Android tablet by Samsung

The Samsung Galaxy Tab A 9.7 is a 9.7-inch Android-based tablet computer produced and marketed by Samsung Electronics. It belongs to the mid-range "A" line, which also includes an 8.0-inch model, the Samsung Galaxy Tab A 8.0. It was announced in March 2015, and subsequently released on 1 May 2015.

== History ==
The Galaxy Tab A 9.7 was announced together with the smaller Galaxy Tab A 8.0 in March 2015.

==Features==
The Galaxy Tab A 9.7 is released with Android 5.0 Lollipop.
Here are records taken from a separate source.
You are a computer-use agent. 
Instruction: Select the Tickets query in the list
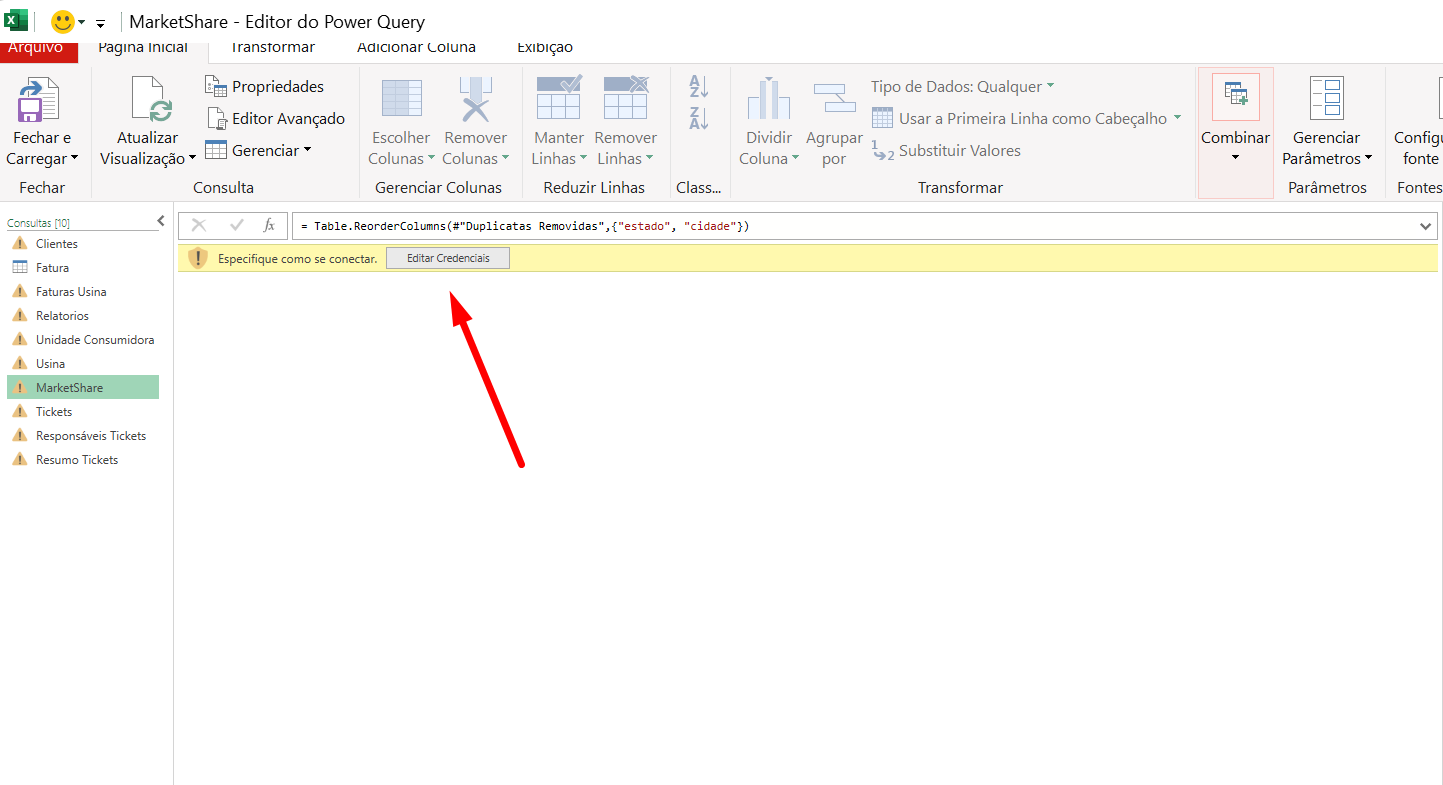pyautogui.click(x=54, y=412)
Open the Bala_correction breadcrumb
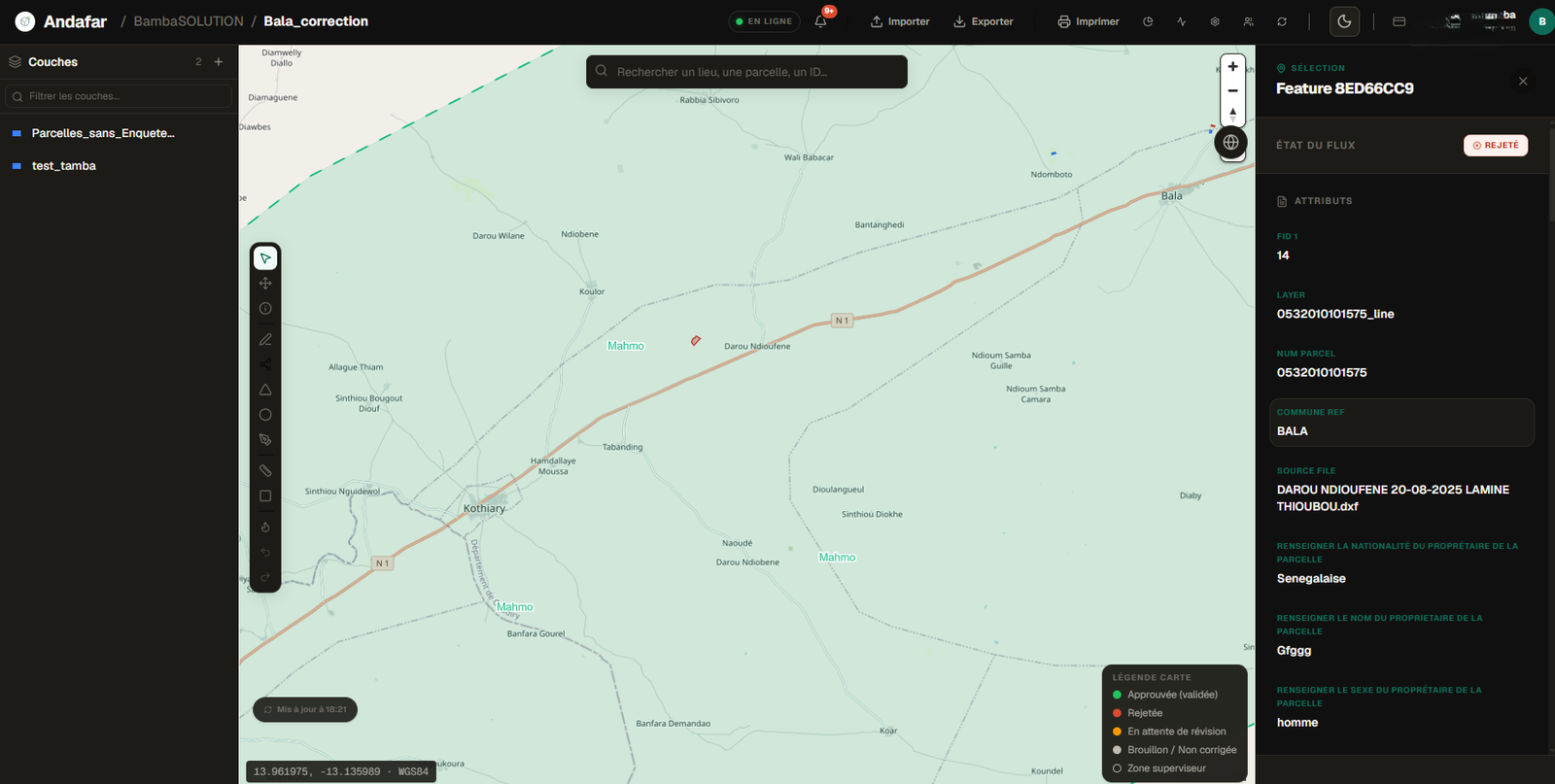Viewport: 1555px width, 784px height. (x=316, y=21)
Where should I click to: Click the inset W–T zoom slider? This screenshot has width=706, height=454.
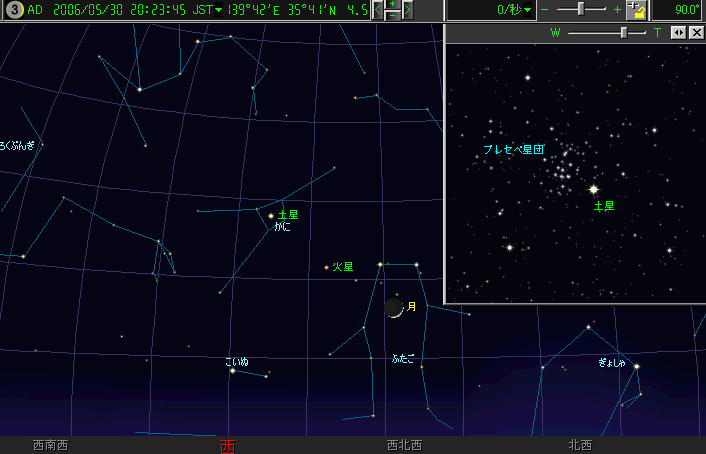[x=624, y=32]
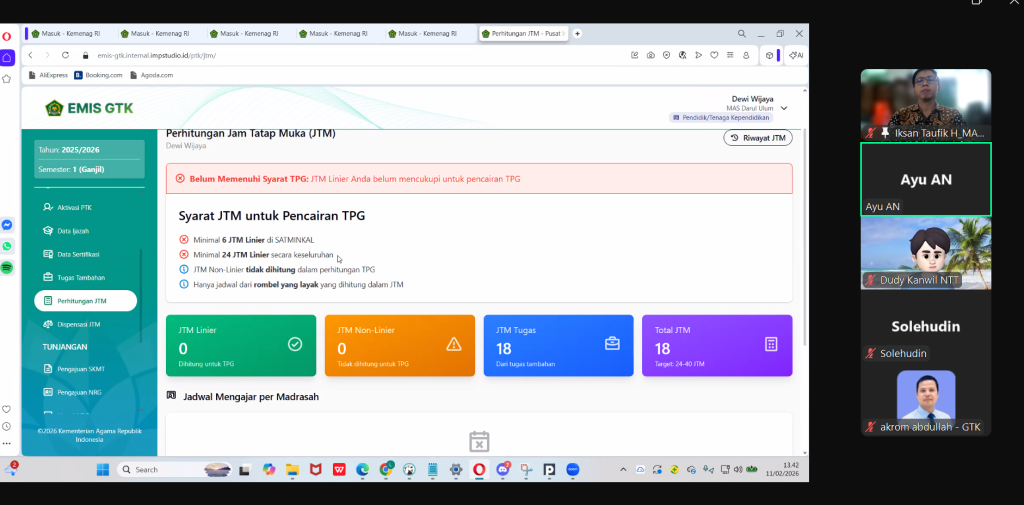The image size is (1024, 505).
Task: Open the Booking.com bookmark
Action: pyautogui.click(x=98, y=74)
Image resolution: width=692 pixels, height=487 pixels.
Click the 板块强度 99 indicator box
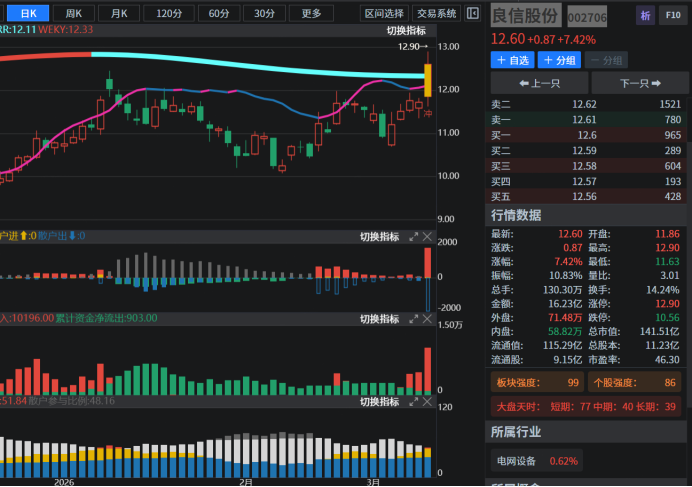(537, 382)
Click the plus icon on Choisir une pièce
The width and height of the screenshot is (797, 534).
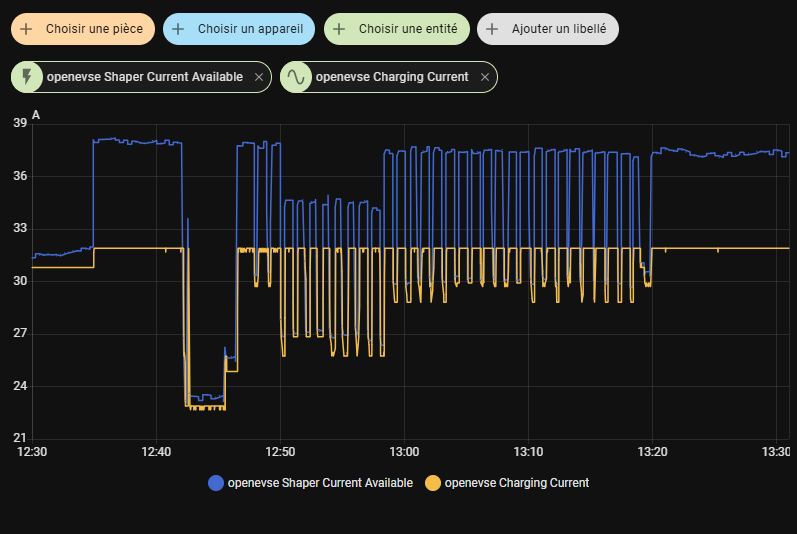[27, 30]
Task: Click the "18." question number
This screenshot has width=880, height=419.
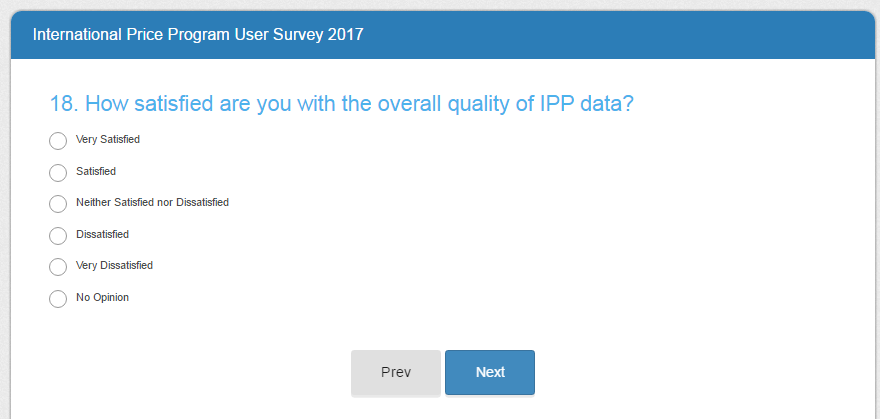Action: click(64, 104)
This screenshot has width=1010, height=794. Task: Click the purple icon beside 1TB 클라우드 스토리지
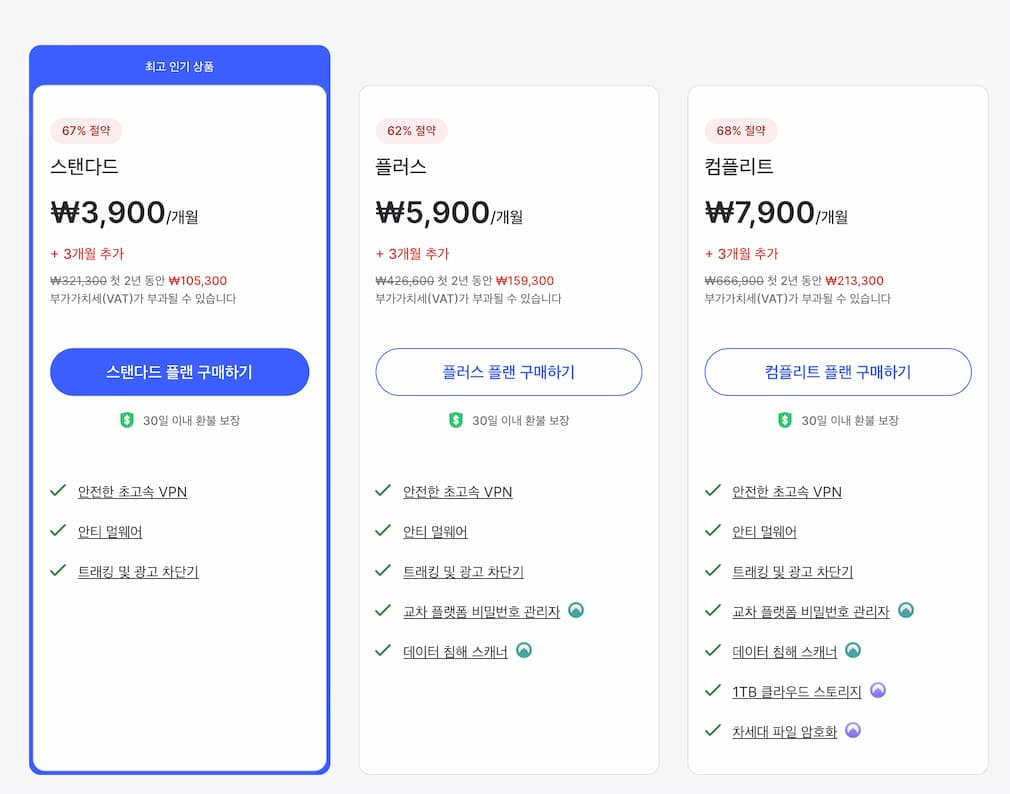click(x=877, y=690)
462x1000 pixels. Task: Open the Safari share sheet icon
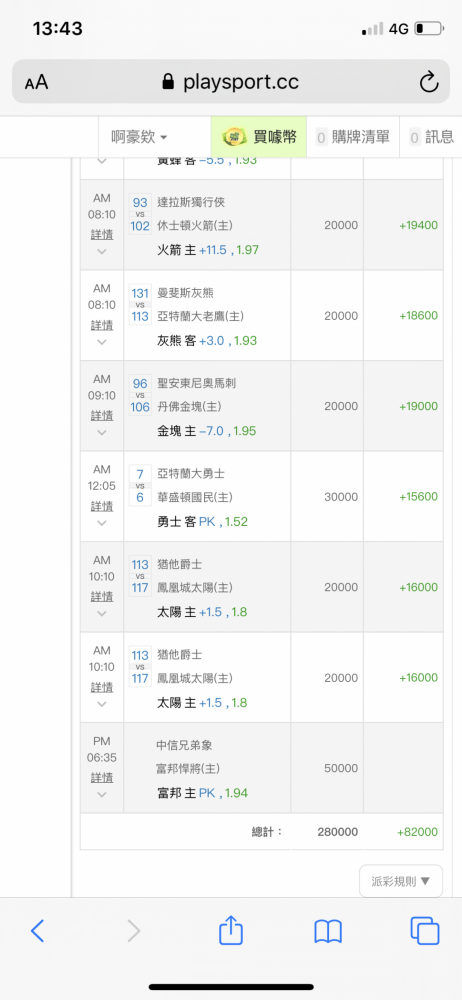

Samsung has customized the interface with its TouchWiz software. As well as the standard suite of Google apps, it has Samsung apps such as S Planner, WatchON, Smart Stay, Multi-Window, Group Play, Multi-user mode, SideSync 4.0. The S-Pen models are also equipped with the S-Pen suite found in the Samsung Galaxy Note series.

The Galaxy Tab A 9.7 equipped models are available in WiFi-only and 4G/LTE & WiFi variants. Storage ranges from 16 GB to 32 GB depending on the model, with a microSDXC card slot for expansion up to 512 GB. It has a 9.7-inch TFT LCD screen with a resolution of 1024x768 pixels and a pixel density of 132 ppi. It also features a 2 MP front camera without flash and a rear-facing 5.0 MP AF camera without flash.

==Software==

The Galaxy Tab A was released with Android 5.0.2 Lollipop.

Unlike the smaller 8.0 inch model, the rollout of the Android Marshmallow Update started in May 2016. The Android 7.1.1 Nougat started in September 2017.